Enviada em 22/01/2021

Na Antiguidade, os maiores sofrimentos da humanidade eram comparados às dores de parto, que ficaram consolidadas na história como uma das piores sensações desde a mitologia clássica. Entretanto, na contemporaneidade, a violência obstétrica subjuga as mulheres brasileiras ao mesmo sofrimento experimentado séculos atrás, haja vista a omissão do Estado e a falta de dignidade humana no Sistema Único de Saúde (SUS).

Em primeiro plano, persiste a indiferença das autoridades acerca da violência obstétrica. A esse respeito, o sociólogo Zygmunt Bauman desenvolveu o conceito de “Instituição Zumbi”, segundo o qual o Estado perdeu a sua função social , mas manteve - a qualquer custo - a sua forma. Nesse viés, o poder público brasileiro se enquadra na teoria das “Instituições Zuimbis”, na medida em que não impõe políticas públicas efetivas capazes de garantir às mães o cuidado e o respeito requeridos no parto. Assim, enquanto o problema denunciado por Zygmunt Bauman for a regra, os nacimentos humanizados serão a exceção no Brasil.

De outra parte, a violência obstétrica evidencia a desvalorizaçãp da dignidade humana pelo SUS. Nesse viés, em 1789, o Iluminismo consolidou a Declaração dos Direitos do Homem e do Cidadão, garantindo pela primeira vez a  dignidade humana a todos. Ocorre que o SUS se mostra incapaz de aplicar o ideal iluminista durante o parto e, mesmo séculos depois, não estende às mulheres a dignidade garantida em 1789, o que se mostra grande problema social capaz de fragilizar a saúde das mulheres e de seus bebês. Desse modo, não é razoável que a nação que almeja o desenvolvimento enfrente este retrocesso: a violência no parto.

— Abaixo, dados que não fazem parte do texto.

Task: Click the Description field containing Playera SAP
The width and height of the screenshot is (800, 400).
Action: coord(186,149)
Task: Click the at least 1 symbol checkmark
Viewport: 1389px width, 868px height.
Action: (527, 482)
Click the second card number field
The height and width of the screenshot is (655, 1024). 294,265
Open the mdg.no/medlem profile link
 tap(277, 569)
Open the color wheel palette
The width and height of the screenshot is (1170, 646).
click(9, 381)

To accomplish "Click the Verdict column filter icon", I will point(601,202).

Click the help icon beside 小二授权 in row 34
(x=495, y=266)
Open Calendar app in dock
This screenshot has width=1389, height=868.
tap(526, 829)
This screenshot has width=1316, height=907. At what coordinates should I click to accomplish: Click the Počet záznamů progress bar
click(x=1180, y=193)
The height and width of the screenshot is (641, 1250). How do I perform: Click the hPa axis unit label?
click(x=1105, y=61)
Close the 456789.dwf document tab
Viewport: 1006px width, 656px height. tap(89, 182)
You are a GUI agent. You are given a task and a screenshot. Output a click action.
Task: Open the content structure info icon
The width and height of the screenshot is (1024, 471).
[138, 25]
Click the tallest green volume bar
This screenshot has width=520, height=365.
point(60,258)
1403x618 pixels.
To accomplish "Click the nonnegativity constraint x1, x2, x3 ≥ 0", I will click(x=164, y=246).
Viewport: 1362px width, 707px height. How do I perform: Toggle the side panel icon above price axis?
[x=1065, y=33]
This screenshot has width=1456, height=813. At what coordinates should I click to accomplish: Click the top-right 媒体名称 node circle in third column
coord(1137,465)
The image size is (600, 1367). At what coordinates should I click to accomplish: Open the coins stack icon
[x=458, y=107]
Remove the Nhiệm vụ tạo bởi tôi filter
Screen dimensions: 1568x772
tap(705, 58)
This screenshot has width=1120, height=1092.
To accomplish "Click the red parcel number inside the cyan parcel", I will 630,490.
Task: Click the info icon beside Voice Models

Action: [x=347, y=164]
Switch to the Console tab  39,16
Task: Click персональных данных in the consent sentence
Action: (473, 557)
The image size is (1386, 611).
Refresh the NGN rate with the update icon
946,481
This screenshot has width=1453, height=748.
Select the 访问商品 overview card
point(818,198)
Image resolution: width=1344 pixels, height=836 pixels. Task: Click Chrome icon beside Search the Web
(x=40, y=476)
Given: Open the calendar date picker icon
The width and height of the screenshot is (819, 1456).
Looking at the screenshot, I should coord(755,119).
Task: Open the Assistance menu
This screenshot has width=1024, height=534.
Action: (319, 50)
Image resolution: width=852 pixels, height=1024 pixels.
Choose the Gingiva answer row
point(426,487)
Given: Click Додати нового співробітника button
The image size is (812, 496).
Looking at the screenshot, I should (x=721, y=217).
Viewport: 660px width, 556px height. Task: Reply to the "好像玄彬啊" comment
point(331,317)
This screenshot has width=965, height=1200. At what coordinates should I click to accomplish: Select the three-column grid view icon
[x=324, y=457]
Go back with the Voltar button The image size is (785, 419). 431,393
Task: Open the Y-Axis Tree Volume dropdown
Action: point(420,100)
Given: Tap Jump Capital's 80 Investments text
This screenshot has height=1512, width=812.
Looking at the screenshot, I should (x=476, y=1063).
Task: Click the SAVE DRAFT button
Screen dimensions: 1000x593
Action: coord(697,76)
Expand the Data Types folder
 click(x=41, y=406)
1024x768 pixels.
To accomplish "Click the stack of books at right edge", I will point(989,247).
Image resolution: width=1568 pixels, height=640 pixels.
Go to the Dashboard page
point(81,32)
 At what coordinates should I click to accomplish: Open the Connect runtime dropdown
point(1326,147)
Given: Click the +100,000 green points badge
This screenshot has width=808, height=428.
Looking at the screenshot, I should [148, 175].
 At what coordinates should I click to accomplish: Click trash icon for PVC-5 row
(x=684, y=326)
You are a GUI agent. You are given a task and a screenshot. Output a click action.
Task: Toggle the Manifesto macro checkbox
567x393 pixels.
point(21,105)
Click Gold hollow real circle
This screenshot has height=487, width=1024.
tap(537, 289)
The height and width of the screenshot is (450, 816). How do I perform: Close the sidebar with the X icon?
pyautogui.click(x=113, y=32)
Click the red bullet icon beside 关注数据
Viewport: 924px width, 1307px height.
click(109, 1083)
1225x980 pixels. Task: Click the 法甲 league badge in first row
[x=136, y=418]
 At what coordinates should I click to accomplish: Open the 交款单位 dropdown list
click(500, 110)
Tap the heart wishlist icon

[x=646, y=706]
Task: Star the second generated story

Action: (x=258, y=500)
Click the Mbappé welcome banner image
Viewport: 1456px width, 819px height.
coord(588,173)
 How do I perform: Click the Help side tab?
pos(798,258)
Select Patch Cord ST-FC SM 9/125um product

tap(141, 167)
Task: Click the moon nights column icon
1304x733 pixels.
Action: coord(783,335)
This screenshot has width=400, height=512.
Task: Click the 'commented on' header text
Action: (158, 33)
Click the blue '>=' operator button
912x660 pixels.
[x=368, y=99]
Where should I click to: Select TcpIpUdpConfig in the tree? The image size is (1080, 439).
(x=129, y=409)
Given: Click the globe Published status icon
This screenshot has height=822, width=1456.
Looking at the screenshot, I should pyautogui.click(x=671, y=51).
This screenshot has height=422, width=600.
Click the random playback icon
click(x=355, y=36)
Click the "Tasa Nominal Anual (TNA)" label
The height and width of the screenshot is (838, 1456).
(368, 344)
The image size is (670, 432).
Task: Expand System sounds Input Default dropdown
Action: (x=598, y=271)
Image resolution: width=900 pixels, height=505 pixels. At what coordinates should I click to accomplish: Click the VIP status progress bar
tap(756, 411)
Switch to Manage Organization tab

Impede, pois, que o desrespeito obstétrico seja repudiado no Brasil. Para isso, o Poder Executivo, com auxílio da Agência Nacional de Saúde, deve fiscalizar, com rigor, a postura das autoridades médicas, por meio de visitas regulares dos hospitais, para que a omissão e a indiferença estatais sejam desconstruídas. Por sua vez, os indivíduos podem, com frequência, denunciar a falta de dignidade humana a que são submetidas as mulheres, como a ausência de informação devida à mãe, por intermédio de conteúdos e discussões nas mídias sociais, a fim de que o Brasil deixe as dores da mitologia clássica e construa partos humanizados.